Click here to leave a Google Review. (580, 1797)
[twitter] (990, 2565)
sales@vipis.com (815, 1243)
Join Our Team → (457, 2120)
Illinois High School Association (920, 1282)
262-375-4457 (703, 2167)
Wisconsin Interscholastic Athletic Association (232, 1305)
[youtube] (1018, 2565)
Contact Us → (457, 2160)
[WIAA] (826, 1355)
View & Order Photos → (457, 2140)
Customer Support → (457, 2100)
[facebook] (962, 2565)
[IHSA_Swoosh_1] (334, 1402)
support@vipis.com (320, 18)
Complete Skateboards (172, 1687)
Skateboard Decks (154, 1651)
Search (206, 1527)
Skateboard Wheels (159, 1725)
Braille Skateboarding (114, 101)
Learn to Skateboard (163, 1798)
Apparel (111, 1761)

---

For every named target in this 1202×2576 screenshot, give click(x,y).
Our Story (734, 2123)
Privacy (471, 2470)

* ACTIVITY: In the listing above, find the line containing "Contact Us → (457, 2160)" and the line containing "Apparel (111, 1761)", then repeat those two lines and everything between them exactly.

* EXERCISE SOLUTION:
Contact Us → (457, 2160)
[WIAA] (826, 1355)
View & Order Photos → (457, 2140)
Customer Support → (457, 2100)
[facebook] (962, 2565)
[IHSA_Swoosh_1] (334, 1402)
support@vipis.com (320, 18)
Complete Skateboards (172, 1687)
Skateboard Decks (154, 1651)
Search (206, 1527)
Skateboard Wheels (159, 1725)
Braille Skateboarding (114, 101)
Learn to Skateboard (163, 1798)
Apparel (111, 1761)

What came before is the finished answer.